* TEXT SECTION
****************************************

Just because there’s no deer doesn’t mean the track wasn’t magical.

We bumped this deer last night after approximately a mile, and backed out to try again in the morning. We bumped her again this morning after 1.84 miles.

That’s one tired happy dog right there…

11/16/2024

We are living the high life at Honey Creek Resort with True Impact Outdoors veterans hunt

Photos from Bearded Lady Tracking and Game Recovery's post 11/13/2024

Another win for Karma yesterday, and another good story!

This buck cruised through while the hunter was sitting, creating an awkward shot angle and the hunter admitted he hit “a little back” from the vital triangle he was aiming for. Now for trackers, those three words usually mean guts, but that was not the case here!

Because the hunter knew the shot was not where he wanted it, they waited a very appropriate 4 hours to track. The deer was bumped 350 yards from where he was shot, likely 5-6 hours after the shot because of the time it took to track in the dark.

The hunter thought the deer looked like it was stumbling, so waited a short time and tracked again. He was bumped again after 75 yards and the hunter backed out.

Karma arrived 22 hours after the shot, and was able to locate the deer another 75 yards after the point of loss, with zero blood present the last 75 yards.

The shot went through both lungs, and I inspected the pluck myself to confirm. Deer are just that tough this time of year!!!

If this buck had been bumped 1 or 2 hours sooner, who knows how far he might have traveled.

11/05/2024

It’s been a long weekend of tracking and I finally have time to share this recovery.

The deer crossed the river onto a hairpin with about 250 yards between the river and a farm conglomerate we couldn’t contact for permission.

Karma took a beeline up the riverbank and straight down a track headed right for the property line. About 75 yards in she started putting her nose in the air, and then put her nose back down and drug us straight to the property line where we stopped.

With zero blood to confirm, the hunter asked if we could keep looking. He had waited 6 years to hunt in Iowa, and this was his target buck. We were praying he might have turned and crossed back onto the hunters property.

We tried several other trails, and even bumped a bedded doe with minimal interest. We started to run the original line again, and instead of continuing past the spot where she’d put her nose in the air, she followed her nose straight to this buck based on wind scent alone. Based on the direction he was facing and the trail he was on, he had gone over to the other property and circled back.

Thank goodness for a stiff afternoon breeze and a dog with a good nose!!

11/04/2024

Waiting for permission to cross the property line where the hunter “doesn’t think he went”

****************************************

* WRITTEN TASK A
Reproduce the listing word for word, beginning at the line that contains "Image resolution: width=1366" and stopping after the final line of the listing.
This text has no connection to the listing that comes next.

* DATASET ROWS
****************************************

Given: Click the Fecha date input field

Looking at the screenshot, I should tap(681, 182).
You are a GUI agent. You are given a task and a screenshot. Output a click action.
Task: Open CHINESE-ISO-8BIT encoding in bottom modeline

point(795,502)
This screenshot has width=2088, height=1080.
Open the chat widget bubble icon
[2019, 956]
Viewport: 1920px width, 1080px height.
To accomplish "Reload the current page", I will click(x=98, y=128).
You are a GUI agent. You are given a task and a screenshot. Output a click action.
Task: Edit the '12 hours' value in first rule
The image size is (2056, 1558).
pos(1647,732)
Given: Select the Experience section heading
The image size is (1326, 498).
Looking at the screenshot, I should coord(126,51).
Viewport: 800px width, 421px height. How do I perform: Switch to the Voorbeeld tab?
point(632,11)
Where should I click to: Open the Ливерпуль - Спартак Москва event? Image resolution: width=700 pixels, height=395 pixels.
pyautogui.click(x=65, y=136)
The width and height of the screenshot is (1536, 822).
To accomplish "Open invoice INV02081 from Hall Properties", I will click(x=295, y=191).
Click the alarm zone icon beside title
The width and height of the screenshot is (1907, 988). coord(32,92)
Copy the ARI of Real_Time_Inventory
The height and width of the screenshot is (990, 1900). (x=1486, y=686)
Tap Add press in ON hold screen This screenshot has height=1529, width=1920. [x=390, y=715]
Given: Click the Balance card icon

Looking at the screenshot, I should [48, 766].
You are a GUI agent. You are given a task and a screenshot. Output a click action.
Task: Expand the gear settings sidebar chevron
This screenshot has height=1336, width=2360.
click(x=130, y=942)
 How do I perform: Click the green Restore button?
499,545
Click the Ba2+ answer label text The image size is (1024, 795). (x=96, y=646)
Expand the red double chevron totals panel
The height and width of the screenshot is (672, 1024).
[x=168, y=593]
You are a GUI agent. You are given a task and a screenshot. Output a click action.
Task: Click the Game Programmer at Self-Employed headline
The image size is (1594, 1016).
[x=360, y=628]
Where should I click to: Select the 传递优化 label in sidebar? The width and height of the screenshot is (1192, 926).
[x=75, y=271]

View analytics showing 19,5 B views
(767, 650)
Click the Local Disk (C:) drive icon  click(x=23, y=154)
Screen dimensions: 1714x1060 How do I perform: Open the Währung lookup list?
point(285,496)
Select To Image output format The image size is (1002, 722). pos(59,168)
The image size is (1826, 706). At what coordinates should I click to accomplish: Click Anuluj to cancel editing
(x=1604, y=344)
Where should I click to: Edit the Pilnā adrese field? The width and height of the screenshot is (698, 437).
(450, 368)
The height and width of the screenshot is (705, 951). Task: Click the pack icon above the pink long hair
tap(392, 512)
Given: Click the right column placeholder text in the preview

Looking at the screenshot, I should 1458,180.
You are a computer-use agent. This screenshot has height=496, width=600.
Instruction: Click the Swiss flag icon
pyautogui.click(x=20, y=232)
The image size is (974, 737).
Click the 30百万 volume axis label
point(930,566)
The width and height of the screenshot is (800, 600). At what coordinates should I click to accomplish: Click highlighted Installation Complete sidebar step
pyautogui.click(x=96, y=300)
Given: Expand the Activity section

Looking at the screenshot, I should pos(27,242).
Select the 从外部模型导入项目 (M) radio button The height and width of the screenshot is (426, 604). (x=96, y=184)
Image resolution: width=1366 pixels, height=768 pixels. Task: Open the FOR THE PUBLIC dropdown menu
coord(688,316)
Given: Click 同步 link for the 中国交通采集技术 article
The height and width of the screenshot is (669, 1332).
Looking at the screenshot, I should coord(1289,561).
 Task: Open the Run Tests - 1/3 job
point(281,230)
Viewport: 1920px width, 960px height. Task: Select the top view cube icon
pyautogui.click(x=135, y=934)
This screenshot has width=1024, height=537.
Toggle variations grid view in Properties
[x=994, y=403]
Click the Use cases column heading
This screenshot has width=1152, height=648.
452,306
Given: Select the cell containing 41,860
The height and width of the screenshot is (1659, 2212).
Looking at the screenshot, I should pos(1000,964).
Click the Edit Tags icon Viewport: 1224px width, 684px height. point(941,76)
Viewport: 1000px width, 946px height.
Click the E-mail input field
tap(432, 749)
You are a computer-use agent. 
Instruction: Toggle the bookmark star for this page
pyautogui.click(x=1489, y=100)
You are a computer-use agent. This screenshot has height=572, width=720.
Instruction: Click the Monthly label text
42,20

****************************************

* WRITTEN TASK B
From the deer tracking text, return the passage that begins at the words "The hunter thought" and ends after the words "share this recovery.", copied verbatim.

* FINISHED ANSWER A
Image resolution: width=1366 pixels, height=768 pixels. Task: Open the FOR THE PUBLIC dropdown menu
coord(688,316)
Given: Click 同步 link for the 中国交通采集技术 article
The height and width of the screenshot is (669, 1332).
Looking at the screenshot, I should coord(1289,561).
 Task: Open the Run Tests - 1/3 job
point(281,230)
Viewport: 1920px width, 960px height. Task: Select the top view cube icon
pyautogui.click(x=135, y=934)
This screenshot has width=1024, height=537.
Toggle variations grid view in Properties
[x=994, y=403]
Click the Use cases column heading
This screenshot has width=1152, height=648.
452,306
Given: Select the cell containing 41,860
The height and width of the screenshot is (1659, 2212).
Looking at the screenshot, I should pos(1000,964).
Click the Edit Tags icon Viewport: 1224px width, 684px height. point(941,76)
Viewport: 1000px width, 946px height.
Click the E-mail input field
tap(432, 749)
You are a computer-use agent. 
Instruction: Toggle the bookmark star for this page
pyautogui.click(x=1489, y=100)
You are a computer-use agent. This screenshot has height=572, width=720.
Instruction: Click the Monthly label text
42,20

* FINISHED ANSWER B
The hunter thought the deer looked like it was stumbling, so waited a short time and tracked again. He was bumped again after 75 yards and the hunter backed out.

Karma arrived 22 hours after the shot, and was able to locate the deer another 75 yards after the point of loss, with zero blood present the last 75 yards.

The shot went through both lungs, and I inspected the pluck myself to confirm. Deer are just that tough this time of year!!!

If this buck had been bumped 1 or 2 hours sooner, who knows how far he might have traveled.

11/05/2024

It’s been a long weekend of tracking and I finally have time to share this recovery.